A site called Voicebot AI reports that Alexa’s skill count passed 15,000 in the U.S. at the end of June. Amazon confirmed the figure in a TechCrunch report.

In contrast to Alexa’s armada of apps, the Google Home smart speaker has only 378 voice apps, while Microsoft Cortana has 65.

Alexa’s skills have now more than doubled since the beginning of the year, when she only knew how to do a paltry 7,000 things. Last June, Amazon hit 1,000 skills for its digital brain, and the growth has been exponential since.

Some Alexa skills are more valuable than others, but having a huge variety of apps is a boon for Amazon as it faces challenges from all comers. Google’s competition from the Google Home is well-documented and comes with the backing of Google’s powerful search engine. The Apple HomePod is aimed at people who care more about the quality of speaker than the voice-activated apps. And just the week reports surfaced that tech giants Alibaba and Samsung are working on smart speakers of their own.

While competitors are working on their first smart speakers, Amazon is building out a catalog of Alexa-powered devices. There are the speakers — Echo, Echo Dot and Tap — and then there are new devices meant to serve different purposes. The brand new Echo Show has a screen for voice-activated video calling, the Echo Look gives fashion tips, and the Amazon Dash Wand with Alexa is an inexpensive kitchen assistant.

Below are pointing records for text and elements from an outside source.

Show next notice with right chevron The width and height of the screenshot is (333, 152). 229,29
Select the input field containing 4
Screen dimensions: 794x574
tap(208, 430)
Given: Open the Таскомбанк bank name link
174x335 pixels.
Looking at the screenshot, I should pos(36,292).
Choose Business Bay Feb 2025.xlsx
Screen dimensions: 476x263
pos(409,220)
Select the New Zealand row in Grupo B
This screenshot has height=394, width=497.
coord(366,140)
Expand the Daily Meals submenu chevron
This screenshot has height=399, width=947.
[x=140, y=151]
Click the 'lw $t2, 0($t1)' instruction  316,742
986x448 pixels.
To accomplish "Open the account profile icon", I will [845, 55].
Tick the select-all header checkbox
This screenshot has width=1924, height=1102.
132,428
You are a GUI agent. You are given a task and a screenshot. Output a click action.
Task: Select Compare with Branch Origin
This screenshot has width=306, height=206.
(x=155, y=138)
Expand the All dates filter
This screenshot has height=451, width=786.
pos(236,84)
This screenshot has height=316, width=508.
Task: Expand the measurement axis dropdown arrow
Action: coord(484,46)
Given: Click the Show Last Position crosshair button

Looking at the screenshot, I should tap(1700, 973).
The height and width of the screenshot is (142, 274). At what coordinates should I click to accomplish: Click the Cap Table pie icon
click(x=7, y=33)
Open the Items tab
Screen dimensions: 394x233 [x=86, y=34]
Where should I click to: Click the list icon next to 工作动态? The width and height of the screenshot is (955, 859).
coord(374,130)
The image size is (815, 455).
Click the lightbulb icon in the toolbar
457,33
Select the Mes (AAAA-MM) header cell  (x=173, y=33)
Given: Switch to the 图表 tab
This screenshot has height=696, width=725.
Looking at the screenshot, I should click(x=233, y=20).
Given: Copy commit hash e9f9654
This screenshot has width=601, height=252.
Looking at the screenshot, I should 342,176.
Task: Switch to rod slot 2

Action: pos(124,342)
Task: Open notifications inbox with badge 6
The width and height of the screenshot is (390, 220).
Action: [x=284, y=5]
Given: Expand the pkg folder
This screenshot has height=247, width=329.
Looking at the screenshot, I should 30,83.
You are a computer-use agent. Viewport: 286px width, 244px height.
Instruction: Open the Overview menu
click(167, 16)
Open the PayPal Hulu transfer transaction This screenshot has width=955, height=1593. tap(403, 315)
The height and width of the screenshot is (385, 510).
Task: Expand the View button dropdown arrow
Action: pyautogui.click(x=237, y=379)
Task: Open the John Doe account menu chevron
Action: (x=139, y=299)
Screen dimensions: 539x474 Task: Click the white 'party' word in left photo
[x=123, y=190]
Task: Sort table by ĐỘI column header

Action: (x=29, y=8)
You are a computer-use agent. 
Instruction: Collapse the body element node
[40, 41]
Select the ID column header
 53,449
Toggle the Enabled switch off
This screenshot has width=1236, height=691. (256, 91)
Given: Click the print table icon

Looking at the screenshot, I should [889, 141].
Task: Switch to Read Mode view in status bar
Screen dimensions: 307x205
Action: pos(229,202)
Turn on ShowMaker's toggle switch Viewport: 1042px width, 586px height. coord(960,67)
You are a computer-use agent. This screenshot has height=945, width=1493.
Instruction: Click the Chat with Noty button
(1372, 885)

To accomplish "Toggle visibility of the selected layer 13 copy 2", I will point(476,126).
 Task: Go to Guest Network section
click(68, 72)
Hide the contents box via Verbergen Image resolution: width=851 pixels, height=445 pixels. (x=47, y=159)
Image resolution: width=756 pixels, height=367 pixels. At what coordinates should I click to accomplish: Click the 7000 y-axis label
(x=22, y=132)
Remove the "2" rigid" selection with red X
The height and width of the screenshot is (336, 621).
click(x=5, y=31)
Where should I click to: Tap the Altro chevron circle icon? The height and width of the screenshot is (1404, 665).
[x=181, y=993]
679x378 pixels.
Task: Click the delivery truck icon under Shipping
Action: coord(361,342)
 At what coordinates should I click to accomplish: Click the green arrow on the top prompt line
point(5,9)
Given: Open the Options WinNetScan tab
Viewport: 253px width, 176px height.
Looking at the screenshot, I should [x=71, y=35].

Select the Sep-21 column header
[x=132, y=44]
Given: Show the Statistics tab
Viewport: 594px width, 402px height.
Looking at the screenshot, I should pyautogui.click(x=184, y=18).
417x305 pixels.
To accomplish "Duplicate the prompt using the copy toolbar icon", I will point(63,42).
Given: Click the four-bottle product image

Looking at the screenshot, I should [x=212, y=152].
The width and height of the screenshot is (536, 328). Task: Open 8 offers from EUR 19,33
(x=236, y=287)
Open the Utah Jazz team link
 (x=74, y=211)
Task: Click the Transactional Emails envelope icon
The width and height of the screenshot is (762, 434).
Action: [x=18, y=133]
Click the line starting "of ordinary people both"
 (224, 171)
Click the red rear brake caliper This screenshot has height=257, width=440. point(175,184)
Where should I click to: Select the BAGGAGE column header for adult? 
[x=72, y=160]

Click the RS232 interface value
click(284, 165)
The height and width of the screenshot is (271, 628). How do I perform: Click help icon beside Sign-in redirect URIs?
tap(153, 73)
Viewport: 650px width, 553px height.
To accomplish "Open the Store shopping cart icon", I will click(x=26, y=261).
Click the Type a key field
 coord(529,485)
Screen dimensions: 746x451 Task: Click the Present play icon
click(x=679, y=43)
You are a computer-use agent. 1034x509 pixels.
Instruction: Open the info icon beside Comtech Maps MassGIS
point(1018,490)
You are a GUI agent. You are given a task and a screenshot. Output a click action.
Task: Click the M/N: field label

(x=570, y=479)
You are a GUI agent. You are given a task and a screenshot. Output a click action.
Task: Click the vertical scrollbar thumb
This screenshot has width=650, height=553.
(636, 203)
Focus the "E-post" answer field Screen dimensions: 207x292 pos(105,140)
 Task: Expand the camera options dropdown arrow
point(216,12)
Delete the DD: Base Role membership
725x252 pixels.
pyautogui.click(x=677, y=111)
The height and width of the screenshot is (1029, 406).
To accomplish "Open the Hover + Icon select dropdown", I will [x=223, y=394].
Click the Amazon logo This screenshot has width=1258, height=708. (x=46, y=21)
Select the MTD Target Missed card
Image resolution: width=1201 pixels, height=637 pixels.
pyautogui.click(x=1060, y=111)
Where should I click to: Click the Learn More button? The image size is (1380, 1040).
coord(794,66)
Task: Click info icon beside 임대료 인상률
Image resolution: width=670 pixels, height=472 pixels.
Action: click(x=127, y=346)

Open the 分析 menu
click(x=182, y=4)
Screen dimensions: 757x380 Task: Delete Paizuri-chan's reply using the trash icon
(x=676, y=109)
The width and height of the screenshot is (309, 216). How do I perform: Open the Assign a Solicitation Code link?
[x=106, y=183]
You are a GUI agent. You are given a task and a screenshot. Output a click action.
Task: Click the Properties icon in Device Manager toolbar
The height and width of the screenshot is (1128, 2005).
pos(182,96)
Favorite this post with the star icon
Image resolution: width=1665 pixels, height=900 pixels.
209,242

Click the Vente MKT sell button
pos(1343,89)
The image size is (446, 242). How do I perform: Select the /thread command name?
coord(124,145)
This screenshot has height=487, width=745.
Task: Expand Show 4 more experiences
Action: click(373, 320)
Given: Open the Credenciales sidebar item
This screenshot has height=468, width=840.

Alexa’s proliferation can be partially attributed to Amazon’s decision to open the digital brain up to developers and device manufacturers in 2015. Alexa Voice Service lets manufacturers integrate Alexa into their products. The Alexa Skills Kit encourages third-party developers to build skills for Alexa. Developers who want to add to Alexa’s abilities can write code that works with Alexa in the cloud, letting the smart assistant do the heavy lifting of understanding and deciphering spoken commands.

Amazon also opened up what amounts to Alexa’s ears, her 7-Mic Voice Processing Technology, to third party hardware makers who want to build the digital brain into their devices. Amazon opened up Amazon Lex, the artificial intelligence technology that powers Alexa to developers.